◆ 抜粋本文 ◆
......

膨潤度SA(倍)=(W4-W2-W3)/(W1)
(式中、W1は0.1重量部の粘着剤組成物の重量、W2は粘着剤組成物を包むのに用いた多孔質ポリテトラフルオロエチレン膜の重量、W3はタコ糸の重量、W4は浸漬後の評価サンプルの重量をそれぞれ表す)
【0010】
本発明の実施形態の半導体加工用粘着シートの厚みは、任意の適切な厚みに設定され得る。半導体加工用粘着シートの厚みは、例えば、好ましくは20μm~1000μmであり、より好ましくは50μm~300μmであり、さらに好ましくは100μm~300μmである。
【0011】
B.基材
基材10は、任意の適切な樹脂から構成され得る。基材を構成する樹脂の具体例としては、ポリエチレンテレフタレート(PET)、ポリエチレンナフタレート(PEN)、ポリブチレンテレフタレート(PBT)、ポリブチレンナフタレート(PBN)などのポリエステル系樹脂、エチレン-酢酸ビニル共重合体、エチレン-メタクリル酸メチル共重合体、ポリエチレン、ポリプロピレン、エチレン-プロピレン共重合体などのポリオレフィン系樹脂、ポリビニルアルコール、ポリ塩化ビニリデン、ポリ塩化ビニル、塩化ビニル-酢酸ビニル共重合体、ポリ酢酸ビニル、ポリアミド、ポリイミド、セルロース類、フッ素系樹脂、ポリエーテル、ポリスチレンなどのポリスチレン系樹脂、ポリカーボネート、ポリエーテルスルホン等が挙げられる。好ましくは、ポリエチレンテレフタレート(PET)、ポリエチレンナフタレート(PEN)、ポリブチレンテレフタレート(PBT)、ポリブチレンナフタレート(PBN)などのポリエステル系樹脂、および、ポリエチレン、ポリプロピレン、エチレン-プロピレン共重合体などのポリオレフィン系樹脂が用いられる。これらの樹脂を用いることにより、耐溶剤性に優れた半導体加工用粘着シートが得られ得る。基材は単一の層であってもよく、2以上の積層体であってもよい。
【0012】
基材は、本発明の効果を損なわない範囲で、さらにその他の成分を含んでいてもよい。その他の成分としては、例えば、酸化防止剤、紫外線吸収剤、光安定剤、耐熱安定剤等が挙げられる。その他の成分の種類および使用量は、目的に応じて任意の適切な量で用いることができる。
【0013】
基材の厚みは、好ましくは10μm~200μmであり、より好ましくは20μm~150μmである。

......

◆ データ抜粋 ◆

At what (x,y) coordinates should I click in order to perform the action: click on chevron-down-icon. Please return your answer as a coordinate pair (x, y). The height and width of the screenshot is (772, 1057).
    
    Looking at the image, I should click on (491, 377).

......

◆ 学習課題 ◆
A) 半導体加工用粘着シートに関する本文のうち、「膨潤度SA(倍)=(W4-W2-W3)/(W1)」から「以上の積層体であってもよい。」までの範囲（両端を含む）を、「タコ糸」を「木綿糸」に改めたうえで示してください。
B) 半導体加工用粘着シートに関する本文によれば、基材にポリエステル系樹脂やポリオレフィン系樹脂を用いることで、どのような粘着シートが得られ得るとされていますか。
C) 半導体加工用粘着シートに関する本文を、最後の文に続けて書き進めてください。

◆ 課題の解答 ◆
A)
膨潤度SA(倍)=(W4-W2-W3)/(W1)
(式中、W1は0.1重量部の粘着剤組成物の重量、W2は粘着剤組成物を包むのに用いた多孔質ポリテトラフルオロエチレン膜の重量、W3は木綿糸の重量、W4は浸漬後の評価サンプルの重量をそれぞれ表す)
【0010】
本発明の実施形態の半導体加工用粘着シートの厚みは、任意の適切な厚みに設定され得る。半導体加工用粘着シートの厚みは、例えば、好ましくは20μm~1000μmであり、より好ましくは50μm~300μmであり、さらに好ましくは100μm~300μmである。
【0011】
B.基材
基材10は、任意の適切な樹脂から構成され得る。基材を構成する樹脂の具体例としては、ポリエチレンテレフタレート(PET)、ポリエチレンナフタレート(PEN)、ポリブチレンテレフタレート(PBT)、ポリブチレンナフタレート(PBN)などのポリエステル系樹脂、エチレン-酢酸ビニル共重合体、エチレン-メタクリル酸メチル共重合体、ポリエチレン、ポリプロピレン、エチレン-プロピレン共重合体などのポリオレフィン系樹脂、ポリビニルアルコール、ポリ塩化ビニリデン、ポリ塩化ビニル、塩化ビニル-酢酸ビニル共重合体、ポリ酢酸ビニル、ポリアミド、ポリイミド、セルロース類、フッ素系樹脂、ポリエーテル、ポリスチレンなどのポリスチレン系樹脂、ポリカーボネート、ポリエーテルスルホン等が挙げられる。好ましくは、ポリエチレンテレフタレート(PET)、ポリエチレンナフタレート(PEN)、ポリブチレンテレフタレート(PBT)、ポリブチレンナフタレート(PBN)などのポリエステル系樹脂、および、ポリエチレン、ポリプロピレン、エチレン-プロピレン共重合体などのポリオレフィン系樹脂が用いられる。これらの樹脂を用いることにより、耐溶剤性に優れた半導体加工用粘着シートが得られ得る。基材は単一の層であってもよく、2以上の積層体であってもよい。

B) 耐溶剤性に優れた半導体加工用粘着シートが得られ得るとされています。

C)
【0014】
C.粘着剤層
粘着剤層20はベースポリマーを含む粘着剤組成物から形成される。粘着剤組成物は、23℃で1時間、N,N-ジメチルプロピオンアミド溶液に浸漬させた膨潤度SAが、2.1倍以下である。粘着剤組成物の膨潤度SAが2.1倍以下であれば、耐溶剤性に優れた半導体加工用粘着シートが得られる。膨潤度SAが2.1倍以下である粘着剤組成物を用いて形成された粘着剤層は、被着体(例えば、ウエハ)に貼り付けた状態で溶剤洗浄を行った場合であっても、被着体と粘着剤層との間に溶剤の進入がなく、良好な接着性が維持され得る。したがって、本発明の実施形態の半導体加工用粘着シートは、溶剤洗浄工程を含む半導体加工工程にも好適に用いることができる。
【0015】
C-1.ベースポリマー
ベースポリマーは任意の適切なモノマー成分を含むモノマー組成物を重合することにより得られる。ベースポリマーとしては、例えば、例えば、(メタ)アクリル系樹脂、ビニルアルキルエーテル系樹脂、シリコーン系樹脂、ポリエステル系樹脂、ポリアミド系樹脂、ウレタン系樹脂、スチレン-ジエンブロック共重合体等の樹脂が挙げられる。好ましくは(メタ)アクリル系樹脂が用いられる。(メタ)アクリル系樹脂を用いることにより、粘着剤層の貯蔵弾性率および引っ張り弾性率の調整がしやすく、また、粘着力と剥離性とのバランスに優れた粘着シートを得ることができる。さらに、粘着剤由来の成分による被着体の汚染が低減され得る。なお、「(メタ)アクリル」とは、アクリルおよび/またはメタクリルをいう。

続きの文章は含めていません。